Alles ontroerde mij enorm:
De maneschijn, de bloemenweiden,
Een kerkje bij een zomerstorm,
Verhalen uit vervlogen tijden…
Een demon had mij helemaal,
Zo leek het, in bezit genomen.
Hij leerde mij een sprookjestaal
Die als een koorts was, als een kwaal
Waaraan ik kon noch wou ontkomen.
er zijn daar beelden opgebloeid
Die mij met hun magie bekoorden
En die de harmonie van woorden,
Gerijd op ritme en geschoeid
Op rijm, niet in het minst verstoorden.
Daar klonk, bij wijze van rivaal,
Een beekje met zijn zoet gefluister,
Het fluiten van de wielewaal,
Geruis van bomen, stormkabaal,
En doffe golfslag in het duister.
(….)
Nieuwsgierig naar wat er in de loop der tijd veranderd is voor de dichter, en wat hem zijn plezier in dichten heeft ontnomen? Of naar de bemoedigende reactie van de boekverkoper? Ga dan op zoek naar dit lange gedicht vol mooie woorden en overpeinzingen!
GIGI:
Het eerste wat ik altijd denk als het over poëzie gaat is: ik heb er weinig mee. Dichtbundels schrikken mij altijd af, enkel door het woord ‘dichtbundel’. Ik klapte dan ook helemaal ‘dicht’ toen Ine ons vroeg naar een gedicht voor deze Boekhouding. Zeer onterecht was dat! Niet het vragen van Ine, maar dat dichtklappen. Want bij nader inzicht, hou ik best wel van een gedichtje hier of daar.
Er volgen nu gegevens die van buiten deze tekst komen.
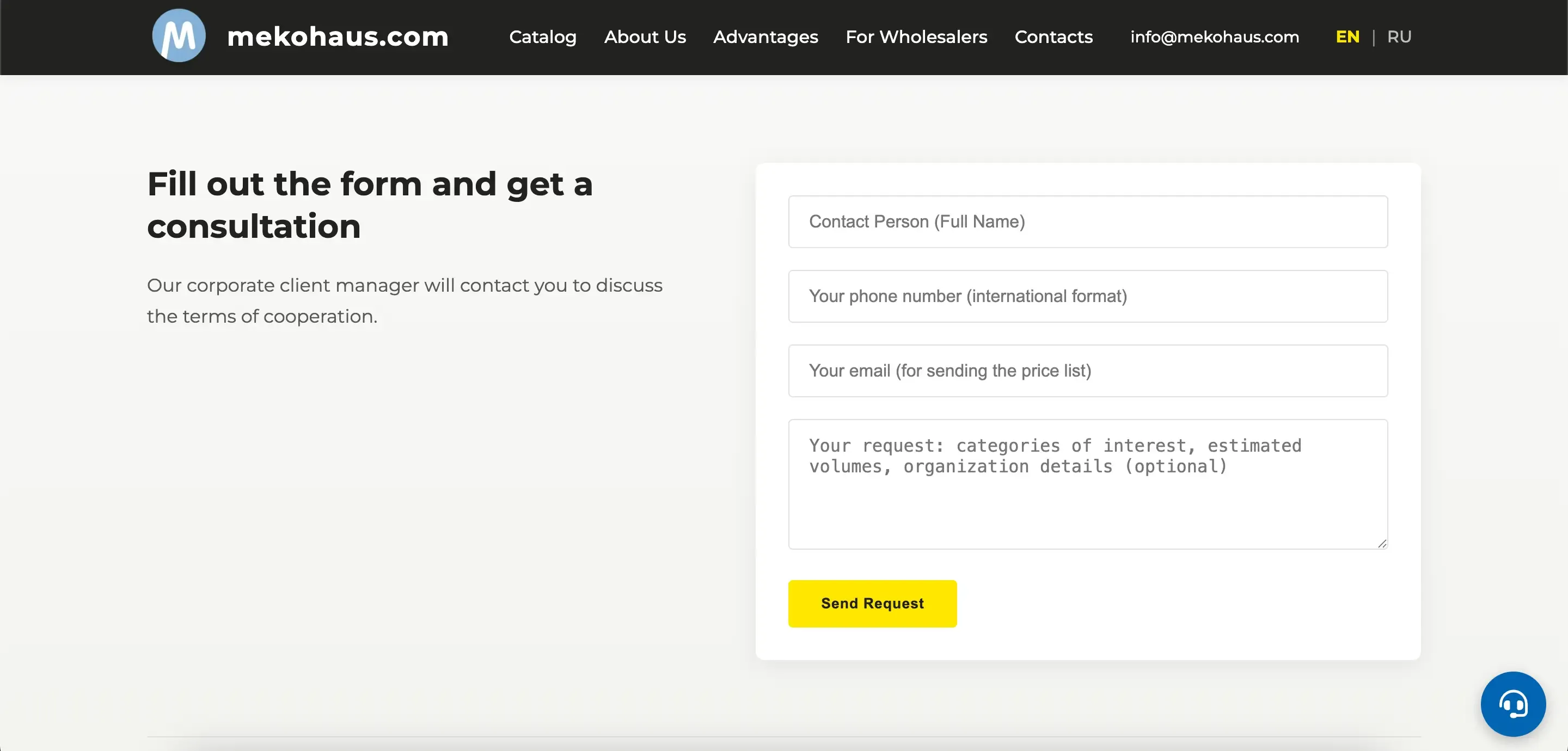Open the Contacts navigation link

pyautogui.click(x=1053, y=37)
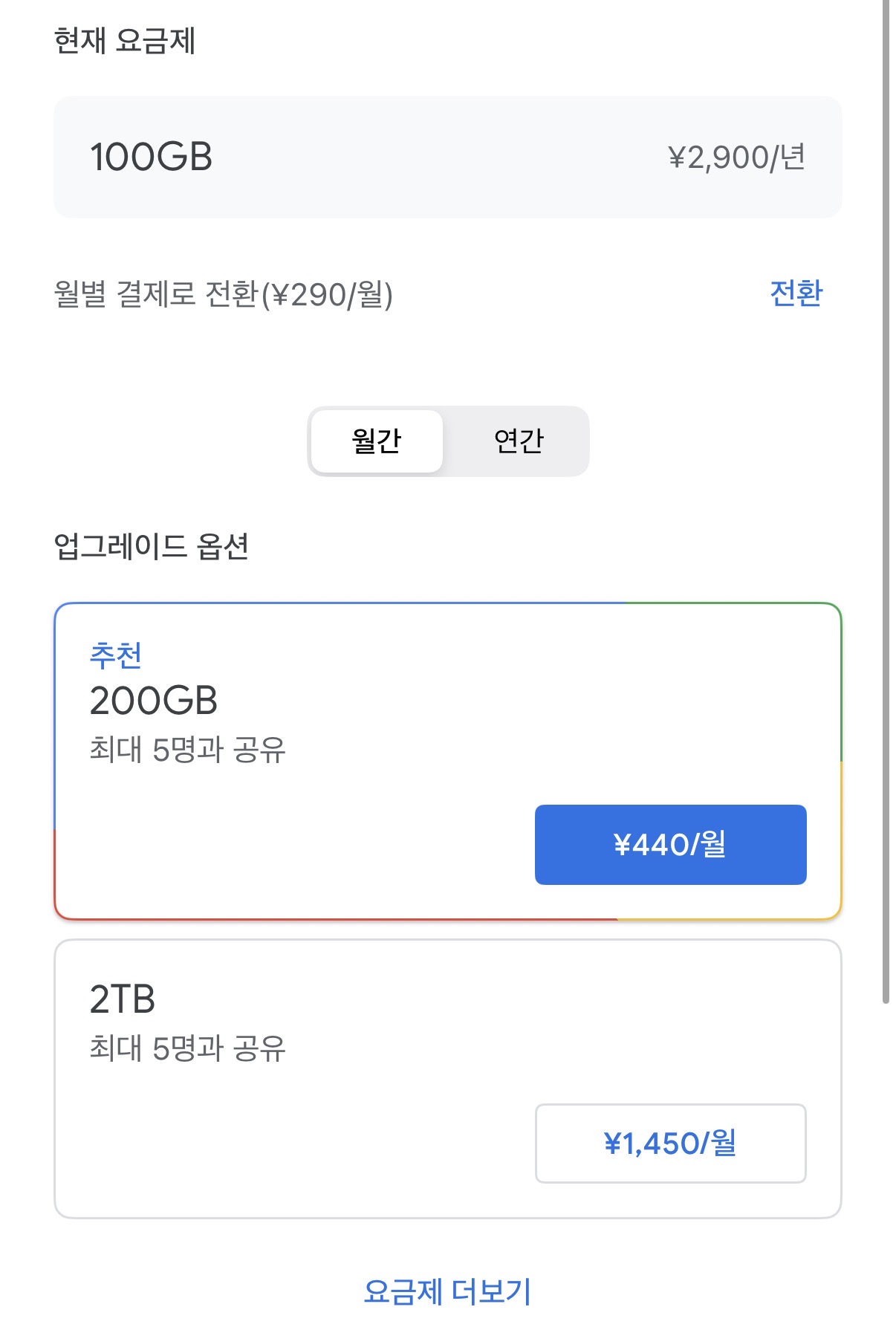Click the 월별 결제로 전환(¥290/월) text

coord(223,294)
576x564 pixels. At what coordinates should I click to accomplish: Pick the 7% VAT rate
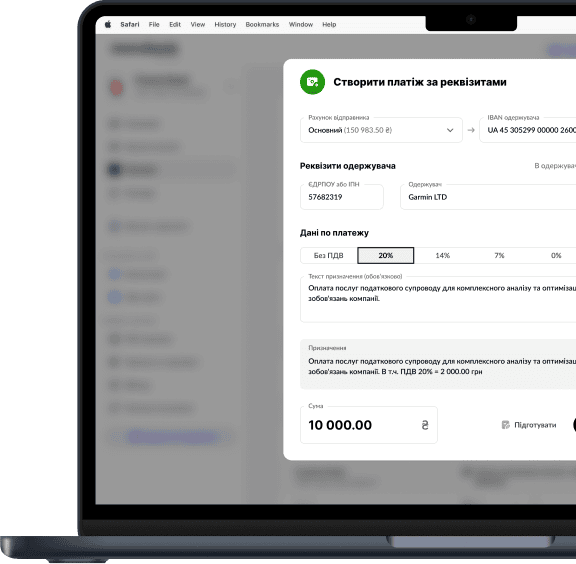click(499, 255)
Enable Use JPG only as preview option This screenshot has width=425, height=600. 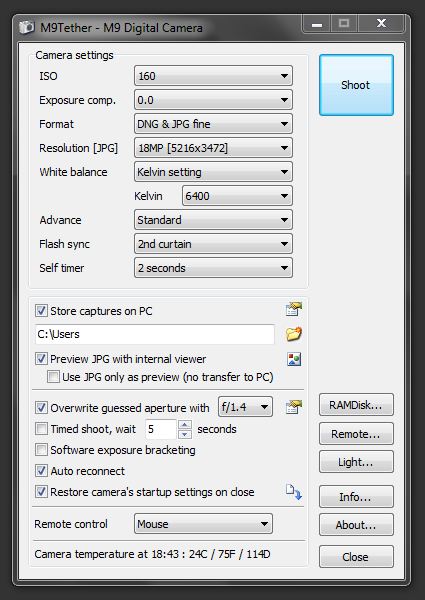pos(53,377)
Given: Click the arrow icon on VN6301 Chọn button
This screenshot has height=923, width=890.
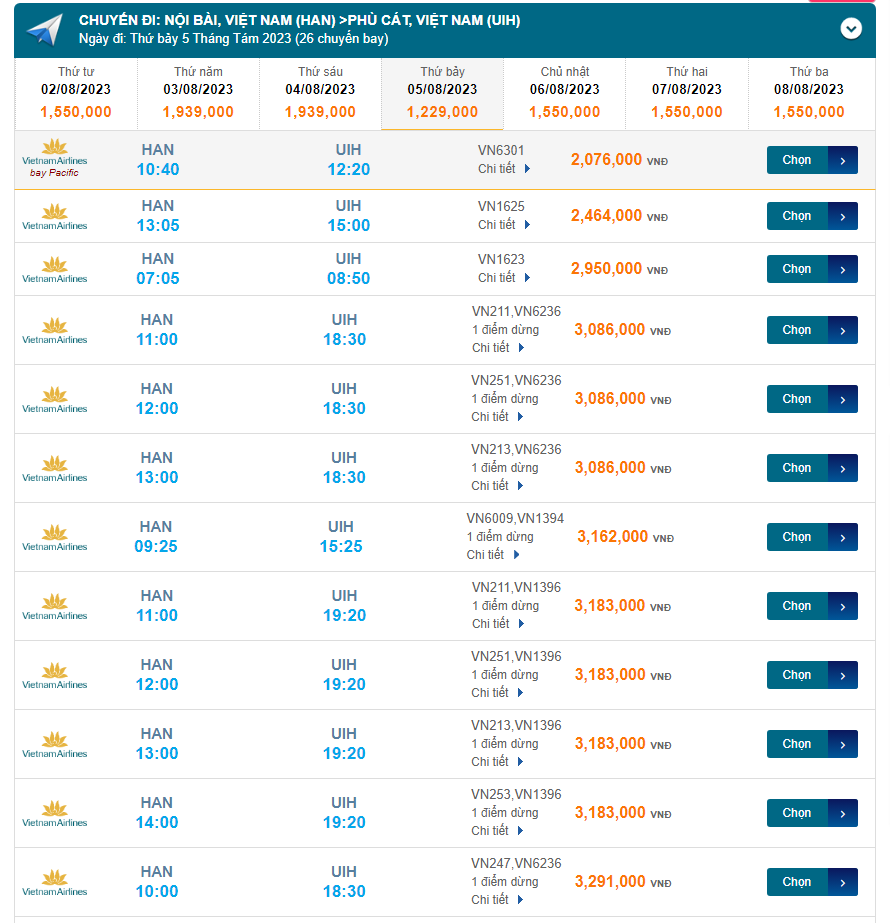Looking at the screenshot, I should (x=843, y=160).
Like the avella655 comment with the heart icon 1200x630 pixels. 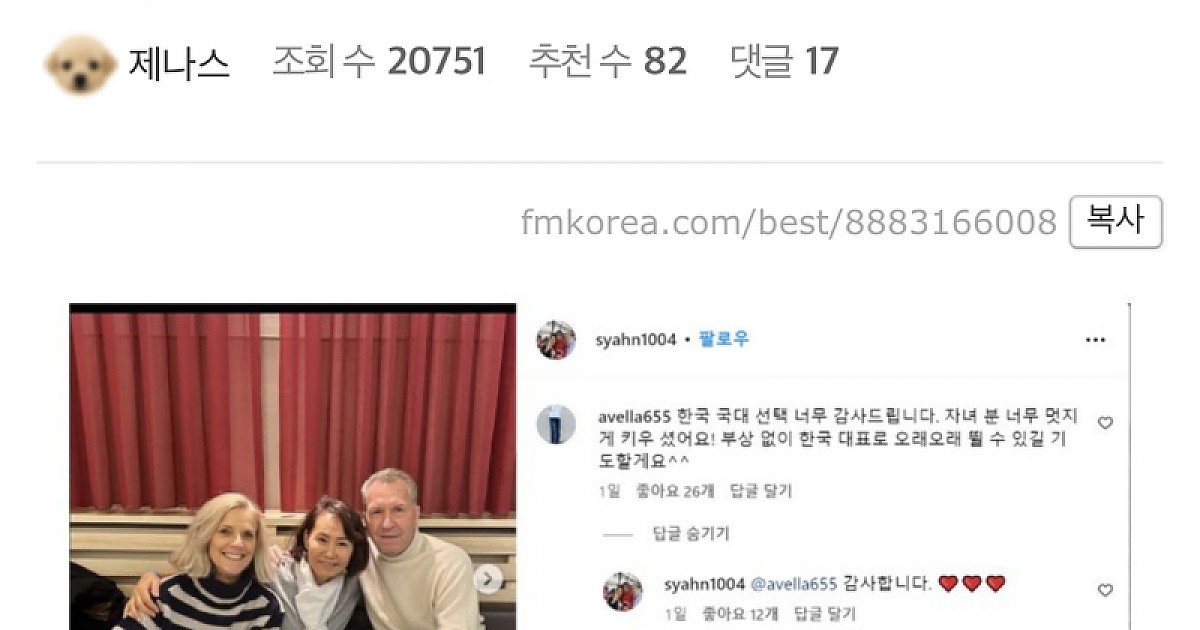tap(1105, 423)
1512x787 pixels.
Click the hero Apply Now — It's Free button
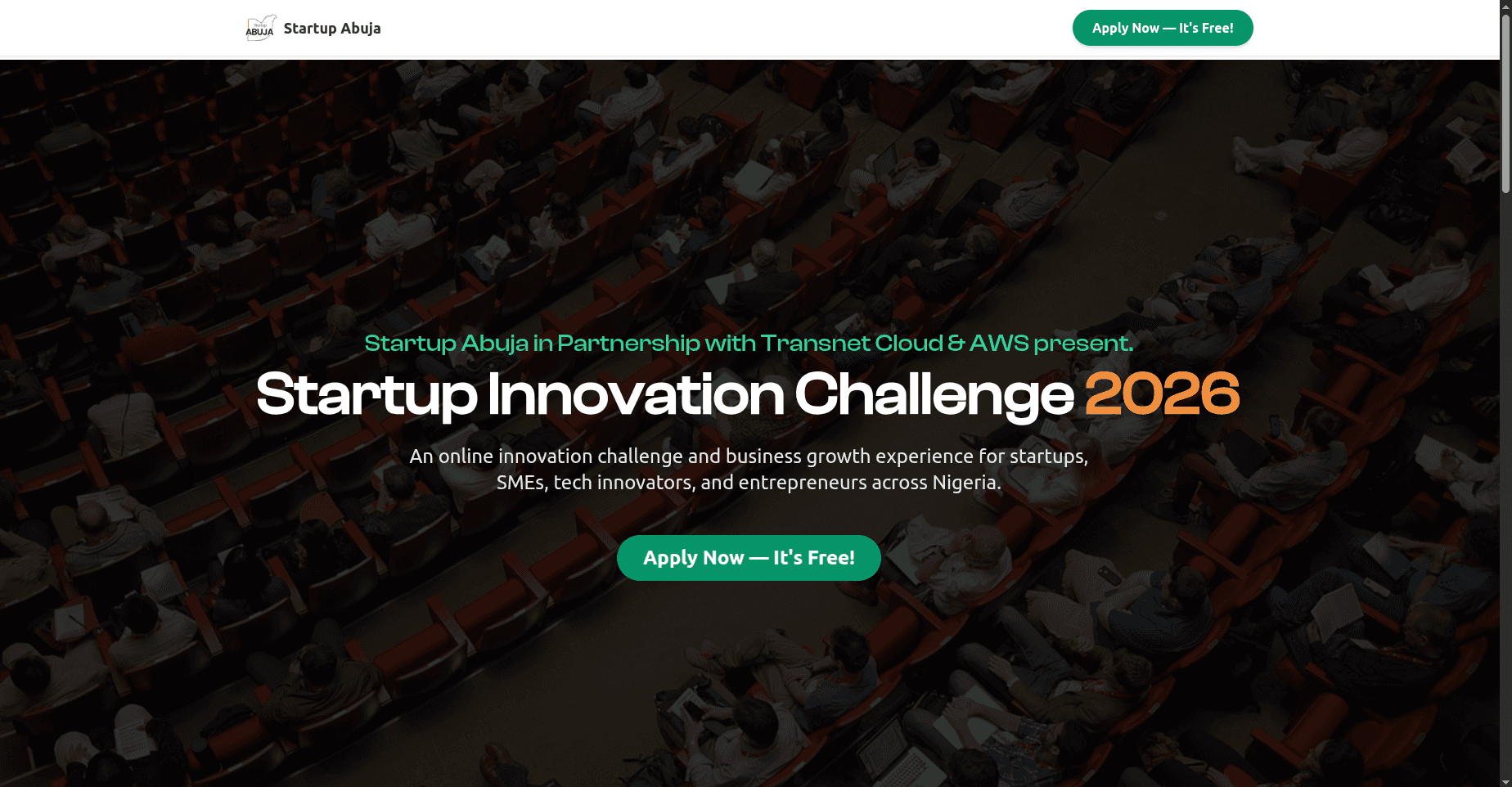[x=748, y=557]
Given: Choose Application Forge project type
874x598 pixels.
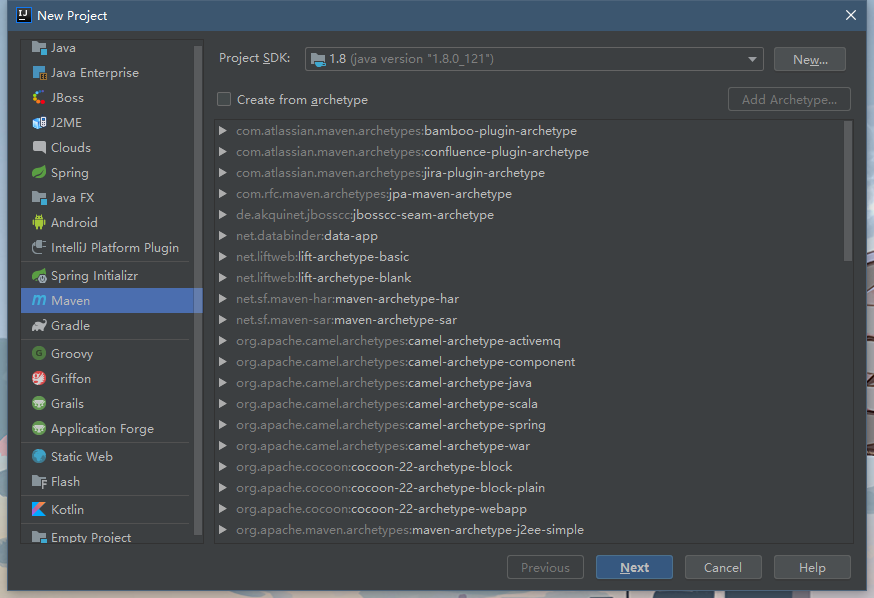Looking at the screenshot, I should click(102, 429).
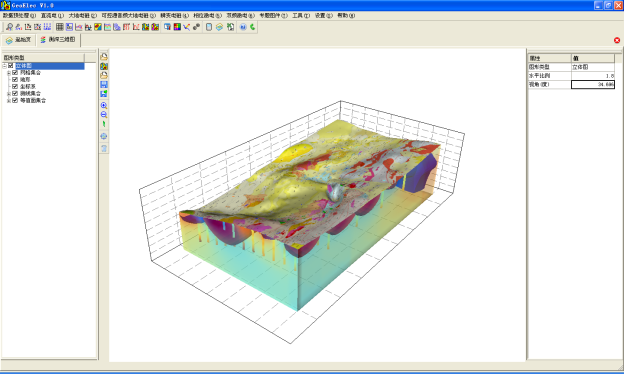Click the rainbow color grid toolbar icon
624x374 pixels.
pos(177,27)
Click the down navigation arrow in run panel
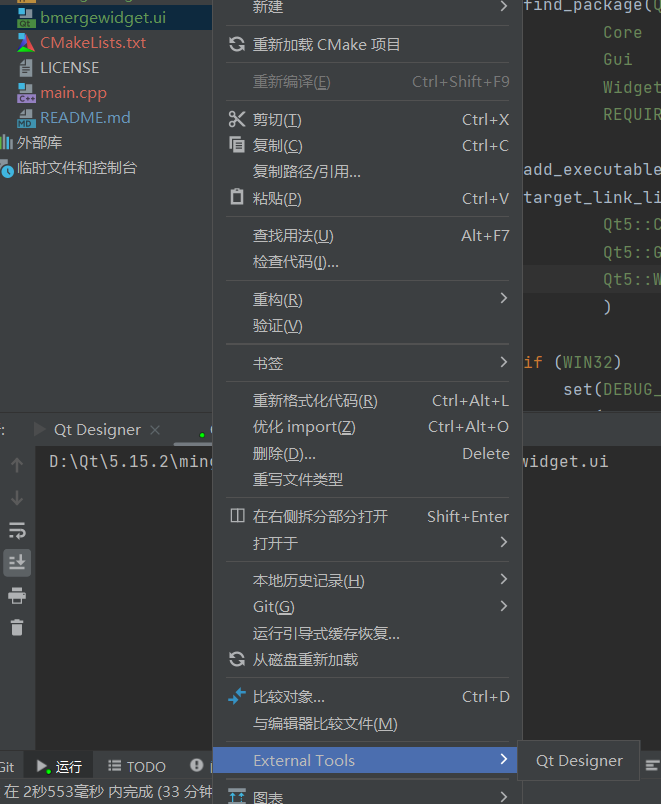The width and height of the screenshot is (661, 804). [16, 497]
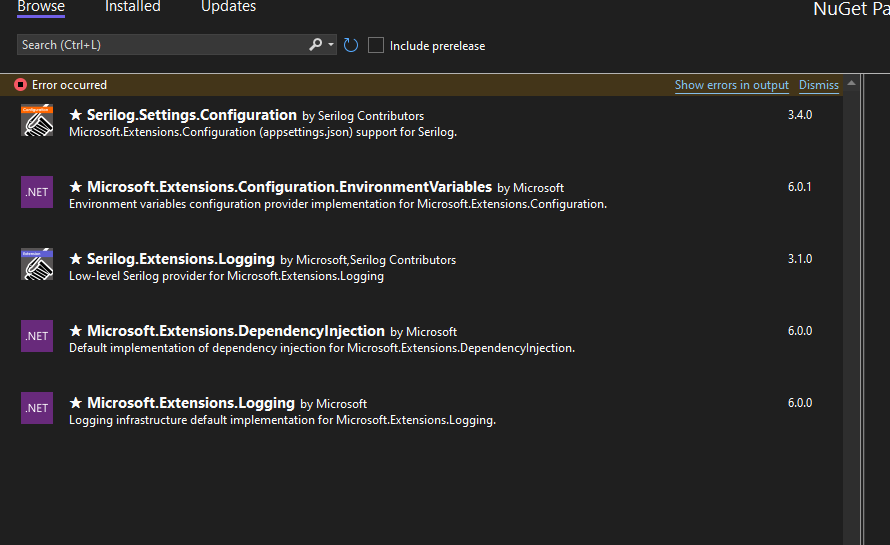Click the red Error occurred icon
Screen dimensions: 890x545
(x=20, y=85)
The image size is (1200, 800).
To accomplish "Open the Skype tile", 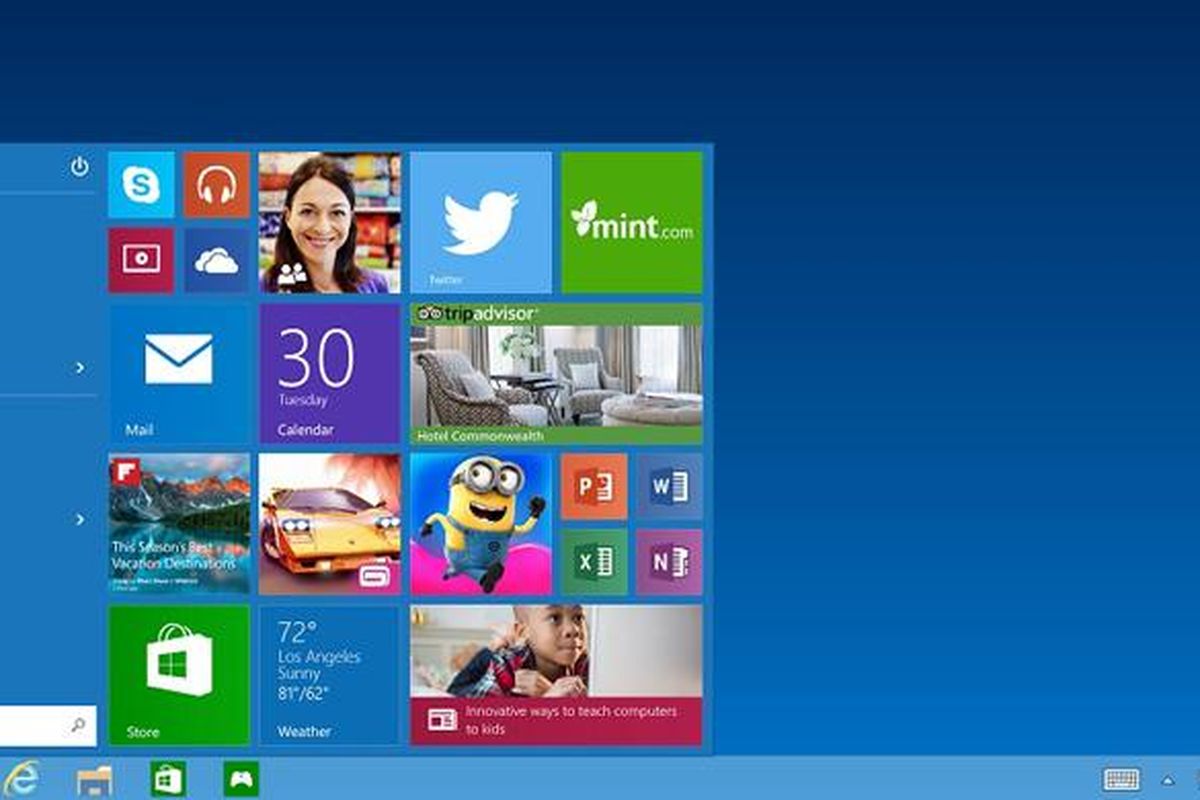I will coord(141,185).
Welbeschouwd vind ik grappige gedichten geweldig. Gedichten voor kinderen is genieten van het begin tot het eind. Boeken in vrije versvorm, zoals van Sara Crossan, ook een vorm van poëzie, heb ik verslonden. Daarnaast kan ik mooie songteksten enorm waarderen. Al met al ben ik, blijkbaar, dol op poëzie.
Toen dat eenmaal tot mij doordrong kon ik niet meer kiezen. Moest het iets van Levi Weemoedt worden? Zijn bundel Pessimisme kun je leren vond ik fantastisch. Ik heb echt soms dubbel gelegen van het lachen.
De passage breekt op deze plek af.